Могенс опять заколебался. Страх, граничащий с паникой, напавший было на него, не вернулся, но его место заняло иное, имеющее чисто интеллектуальное обоснование опасение: не может ли быть так, что тварь сознательно заманивает его туда, где легче напасть? И тут же он понял, насколько смехотворна сама эта мысль. Монстр мог бы его убить, если бы хотел, а главное, где бы захотел. Если бы твари нужна была его смерть, его уже не было бы в живых.

Но возможно, есть вещи и пострашнее смерти…

Могенс отогнал эту мысль и зашагал дальше. Он нарочно не задавался вопросом, что он станет делать, если ему и впрямь удастся настигнуть бестию. У него с собой не было ничего, что можно было бы использовать в качестве оружия, не говоря уж о том, что и сама мысль напасть на монстра была смешна. И все-таки он продолжал идти и даже ускорил шаг, время от времени останавливаясь, чтобы прислушаться. Слышно ничего не было, но он, как прежде, чуял, что жуткое существо где-то впереди, и не так уж далеко. Его бросило в холодную дрожь, когда он представил себе, что и оно временами останавливается, чтобы вперить во тьму свои горящие злобой глаза и убедиться, что расстояние между ними не слишком велико и Могенс не потерял след. И все-таки он шел дальше. Он уже не был уверен, что сможет вернуться назад, даже если захочет. Он чувствовал себя человеком, который легкомысленно взялся за штурм все набирающей крутизну вершины и никак не может остановиться.

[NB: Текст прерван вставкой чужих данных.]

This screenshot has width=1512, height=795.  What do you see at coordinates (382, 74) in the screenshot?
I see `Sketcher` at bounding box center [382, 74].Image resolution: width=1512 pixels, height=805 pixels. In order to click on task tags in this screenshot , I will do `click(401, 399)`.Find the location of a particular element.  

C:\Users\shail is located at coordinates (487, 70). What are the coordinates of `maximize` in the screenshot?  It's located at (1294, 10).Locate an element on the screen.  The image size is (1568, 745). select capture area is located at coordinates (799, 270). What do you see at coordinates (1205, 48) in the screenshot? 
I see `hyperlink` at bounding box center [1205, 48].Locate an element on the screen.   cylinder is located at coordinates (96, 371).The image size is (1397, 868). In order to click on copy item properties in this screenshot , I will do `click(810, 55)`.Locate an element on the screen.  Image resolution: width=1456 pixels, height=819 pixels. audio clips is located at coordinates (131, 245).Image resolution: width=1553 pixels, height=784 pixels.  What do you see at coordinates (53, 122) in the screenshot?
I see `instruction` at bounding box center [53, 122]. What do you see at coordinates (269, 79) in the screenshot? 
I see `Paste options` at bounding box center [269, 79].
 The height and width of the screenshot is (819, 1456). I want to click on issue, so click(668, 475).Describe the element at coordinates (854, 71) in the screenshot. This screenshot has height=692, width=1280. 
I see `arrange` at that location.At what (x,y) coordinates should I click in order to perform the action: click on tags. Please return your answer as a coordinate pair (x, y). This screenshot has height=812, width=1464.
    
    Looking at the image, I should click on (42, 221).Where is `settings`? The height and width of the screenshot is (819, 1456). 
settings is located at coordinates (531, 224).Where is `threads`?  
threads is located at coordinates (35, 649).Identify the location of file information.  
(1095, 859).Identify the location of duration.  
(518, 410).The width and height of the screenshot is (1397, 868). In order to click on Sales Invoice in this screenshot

Сейчас укрытая теменью и стужей — каждая из которых на свой лад действовала Могенсу на нервы — дорога казалась ему намного длиннее, чем в тот день, когда они проезжали здесь с Томом. Он потерял счет времени, но ему казалось, что уже многие часы он марширует вдоль стены. Но если здраво рассудить, он и впрямь прошел уже с полмили, если не больше. Никогда он не думал, что кладбище так велико, слишком велико для городка, которому принадлежало!

Могенс остановился, услышав какой-то шорох. Это не было рыком бестии, нет, какой-то другой звук, который он не мог определить, но который задевал в нем какую-то струну и беспокоил. Со всем вниманием, на какое только был способен, он вгляделся во тьму. Узкая асфальтированная дорога перед ним круто поднималась на склон и переходила в едва ли более широкую главную. Где-то на середине этого отрезка она резко виляла, и Могенс заново ощутил то нехорошее чувство, которое подступило к горлу именно на этом месте, когда он ехал сюда. Не сразу он осознал, что не одно лишь это воспоминание покрыло его лоб испариной. Это, кроме всего прочего, было то самое место, о котором говорил Грейвс. Место, где «форд» потерпел аварию.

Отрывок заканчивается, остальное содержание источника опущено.